O STF e os morros cariocas. O Império do Tráfico agradece...
06/08/2020 às 08:17 Ler na área do assinanteO STF formou maioria para proibir ações policiais nas comunidades do Rio de Janeiro, que só poderão ser realizadas em situações excepcionais, mediante prévia comunicação ao Ministério Público e de forma fundamentada, sob pena de responsabilização civil e criminal (ADPF 635 MC-TPI / RJ).
O fundamento basilar da decisão é que há grande letalidade neste tipo de ação e que a pandemia agravou o quadro.
Novamente, a Excelsa Corte faz as vezes do Estado administração e age como secretário de segurança.
Segurança Pública é dever do Estado. E seu combate, na grande maioria dos crimes, é função do Estado membro.
Nem mesmo a União é competente para o combate ao crime regular, ou seja, a grande criminalidade. Aquela que ocorre nas ruas, inclusive nas favelas, tendo o tráfico de drogas como mola propulsora.
A total ausência do Estado e de operações policiais para conter o avanço do crime organizado fortalecerá o que já existe, ou seja, um estado paralelo dentro do Rio de Janeiro.
Proibir o Estado oficial de exercer sua função de combate ao crime organizado vai de encontro a toda doutrina de segurança pública.
É algo impensado para quem tem o mínimo de consciência de como o crime organizado age.
Agora, na primeira operação excepcional, o império do tráfico dará um jeito de alvejar inocentes para culpar a polícia e, com isso, reforçar a tese incorreta adotada pelo STF de que o Estado coloca em risco a quem deve proteger.
Esse modelo de ação também é adotado pelo terrorismo ao criar o “escudo humano” nos locais onde tem interesse, notadamente nos depósitos de armas e munições e nas instalações de comando.
Situações excepcionais ocorrem nas comunidades do Rio de Janeiro todos os dias, onde quem manda é o tribunal do tráfico.

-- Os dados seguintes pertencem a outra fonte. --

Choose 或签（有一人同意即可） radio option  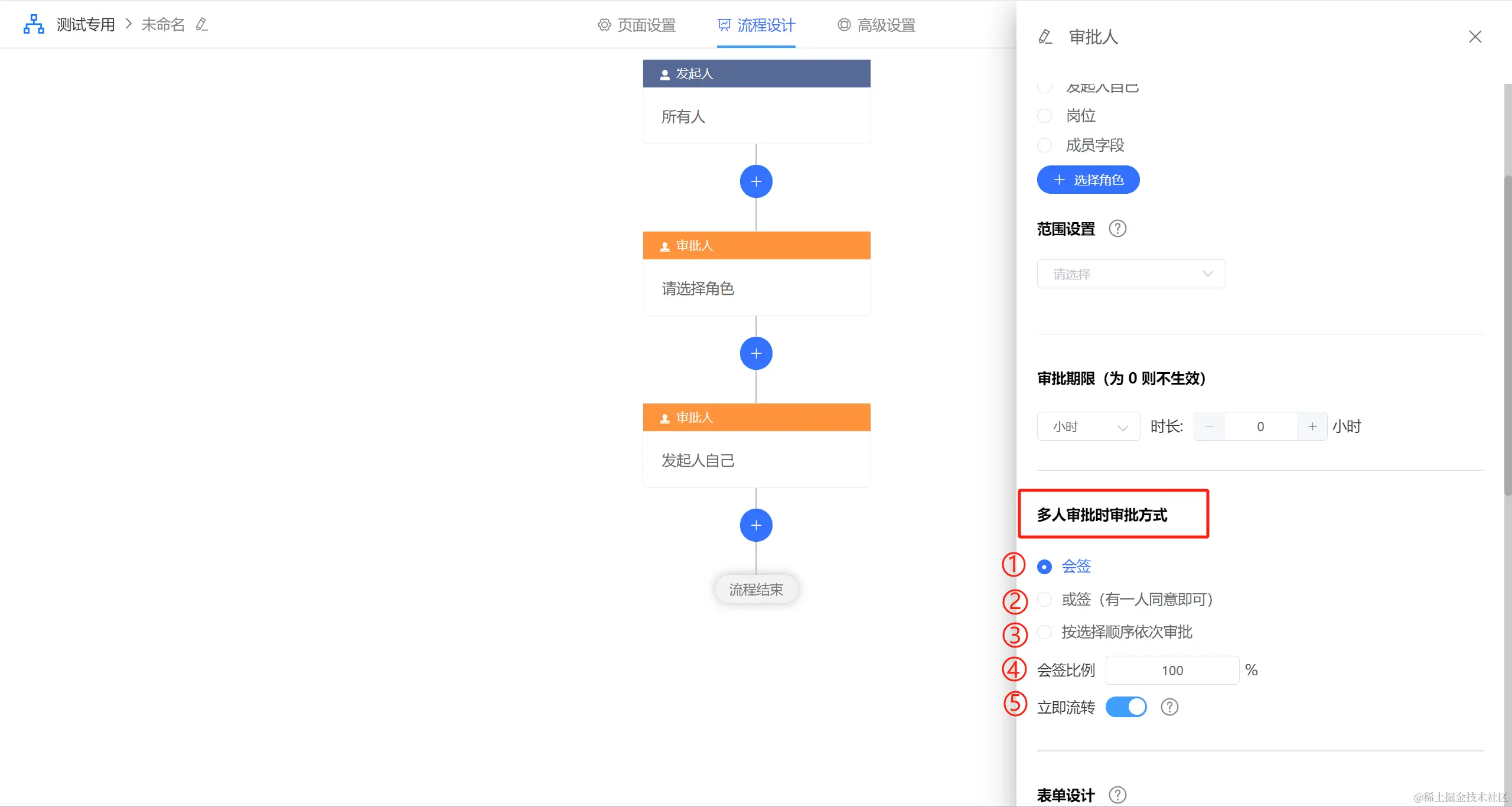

A polícia, bem ou mal, ainda colocava alguma ordem no local. Com a proibição de operações regulares, a tendência é a consolidação e incremento do crime organizado, que terá tempo suficiente para se estruturar ainda mais.
Ninguém desconhece que, não raras vezes, ocorrem efeitos colaterais nas operações policiais. No entanto, parece-me que é muito pior deixar as favelas nas mãos de criminosos sanguinários, que ficarão ainda mais fortes com a ausência da intervenção estatal.
Os moradores das comunidades não mais contarão com a polícia, o que, aliás, já ocorria em grande parte delas. Isso porque o ingresso de policiais só é viável com um aparato de guerra. Nem isso será possível, exceto em situações excepcionais, que não sei quais são.
Da última vez em que a polícia deixou de atuar nas comunidades por ordem de um tal governador, vimos o que ocorreu. As comunidades foram tomadas pelo crime organizado.
O império do tráfico, que já domina os morros cariocas, terá muito tempo para aumentar seu poder, inclusive de fogo.
O crime organizado agradece pela gentileza...
Cesar Dario Mariano. Procurador de Justiça do Estado de São Paulo.